In my previous post, I shared about the reasons why some linemen and electricians in my company don't wear rubber gloves with leather protectors when using hotsticks but most will wear standard leather gloves when "sticking". And this is mainly the case for our employees who work in our transmission and distribution side of the house. But inside the electric generation plant that I now work at, this is a different story.

As for either the leather protector or leather gloves "contaminating" a hotstick, it sounds to me like nothing more than an excuse made up by workers who don't want to change certain behaviors and long established work practices. This may sound a little harsh but there are countless electric utilities that require their workers to wear rubber gloves with leather protectors when using hotsticks for many decades and the concern of the leather contaminating the fiberglass has never been identified as a safety issue. So the evidence doesn't support their claims.

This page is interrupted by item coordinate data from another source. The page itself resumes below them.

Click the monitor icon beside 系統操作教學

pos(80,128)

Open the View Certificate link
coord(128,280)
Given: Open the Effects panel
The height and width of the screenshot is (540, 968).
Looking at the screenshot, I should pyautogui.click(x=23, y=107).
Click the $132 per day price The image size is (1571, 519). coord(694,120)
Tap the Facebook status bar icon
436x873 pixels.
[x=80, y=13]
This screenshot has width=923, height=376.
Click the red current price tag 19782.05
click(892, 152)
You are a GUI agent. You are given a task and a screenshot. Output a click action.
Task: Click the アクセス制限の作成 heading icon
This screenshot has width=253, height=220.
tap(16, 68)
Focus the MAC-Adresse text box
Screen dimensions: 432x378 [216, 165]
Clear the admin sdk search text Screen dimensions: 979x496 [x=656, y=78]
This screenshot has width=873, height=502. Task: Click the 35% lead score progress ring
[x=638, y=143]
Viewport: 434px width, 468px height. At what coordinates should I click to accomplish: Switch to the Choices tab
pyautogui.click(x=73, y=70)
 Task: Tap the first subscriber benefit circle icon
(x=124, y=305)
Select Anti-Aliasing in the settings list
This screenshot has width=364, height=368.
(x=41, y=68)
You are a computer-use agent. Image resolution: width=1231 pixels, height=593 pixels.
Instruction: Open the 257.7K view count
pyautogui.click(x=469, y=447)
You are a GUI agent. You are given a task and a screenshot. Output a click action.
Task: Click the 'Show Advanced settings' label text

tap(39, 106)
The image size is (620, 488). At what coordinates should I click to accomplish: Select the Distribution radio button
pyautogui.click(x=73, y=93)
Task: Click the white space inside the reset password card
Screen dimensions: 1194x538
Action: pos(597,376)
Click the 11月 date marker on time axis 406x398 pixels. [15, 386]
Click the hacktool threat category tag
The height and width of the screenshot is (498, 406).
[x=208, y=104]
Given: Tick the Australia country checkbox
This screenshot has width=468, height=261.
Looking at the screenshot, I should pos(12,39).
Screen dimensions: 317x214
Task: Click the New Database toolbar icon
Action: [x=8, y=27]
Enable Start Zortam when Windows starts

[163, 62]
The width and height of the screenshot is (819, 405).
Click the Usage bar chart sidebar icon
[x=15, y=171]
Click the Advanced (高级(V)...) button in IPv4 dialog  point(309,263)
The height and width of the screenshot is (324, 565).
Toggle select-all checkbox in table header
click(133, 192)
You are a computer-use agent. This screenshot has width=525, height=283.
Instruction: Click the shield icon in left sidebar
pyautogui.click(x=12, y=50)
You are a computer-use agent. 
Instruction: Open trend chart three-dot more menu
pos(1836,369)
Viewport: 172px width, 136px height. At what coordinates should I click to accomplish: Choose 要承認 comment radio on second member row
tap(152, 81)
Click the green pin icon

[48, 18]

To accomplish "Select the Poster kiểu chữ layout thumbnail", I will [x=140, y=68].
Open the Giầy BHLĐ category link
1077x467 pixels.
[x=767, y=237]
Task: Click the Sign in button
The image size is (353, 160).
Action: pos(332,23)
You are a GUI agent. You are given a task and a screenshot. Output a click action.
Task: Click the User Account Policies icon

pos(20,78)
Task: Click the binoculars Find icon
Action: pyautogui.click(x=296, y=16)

At my power plant, we adopted NFPA 70E into our electrical safety program to augment and exceed the mandatory OSHA regulations pursuant to 29CFR 1910.269. So when it comes to arc flash protection, of the hands or any other part of the worker's body, then they must wear arc flash PPE with an APTV that exceeds the incident energy of the equipment they're working on. But when it comes to the hands and arms, this becomes a little tricky because we have to also look at the working distances too. The three working distances, 18", 24" and 36" are based on the voltage and type of equipment, and is used to establish the Incident Energy level when engineers perform an arc flash "incident energy" analysis. Any part of the body that's closer to the arc source than the working distance will be exposed to a greater amount of heat energy than the calculated incident energy. Since the hands and arms are the most likely part of the body that will cross into the Working Distance, then they should have some additional level of protection.
If the workers hands will not cross into the restricted approach boundary or minimum approach distance (RAB/MAD) of exposed energized parts, then they can wear arc rated leather gloves. But if the hands can enter the RAB/MAD then they must transition to rubber insulating gloves (of the correct class) with leather protectors which provides both electric shock and some level of arc flash protection. However, most leather protectors are not arc rated and this was always a question from our workers of just how much arc flash protection the leather protectors and rubber gloves really offered them. Thankfully, we found a company that makes arc rated leather protectors with 36 cal/cm2 for class 0 and 00 rubber gloves and 48 cal/cm2 for class 2 gloves. So when they're worn with the rubber insulating gloves, the combination offers them the best protection for their hands.

Since the bulk of our hotstick work in a power plant is installing and removing temporary protective grounding to switchgears and other electric lines and bus sections inside of enclosures, our guys are automatically required to wear the proper level of arc flash PPE that exceeds the Incident Energy because they will be inside the arc flash boundary (AFB), which includes gloves (AR gloves or AR leather protectors with rubber gloves) for the hands.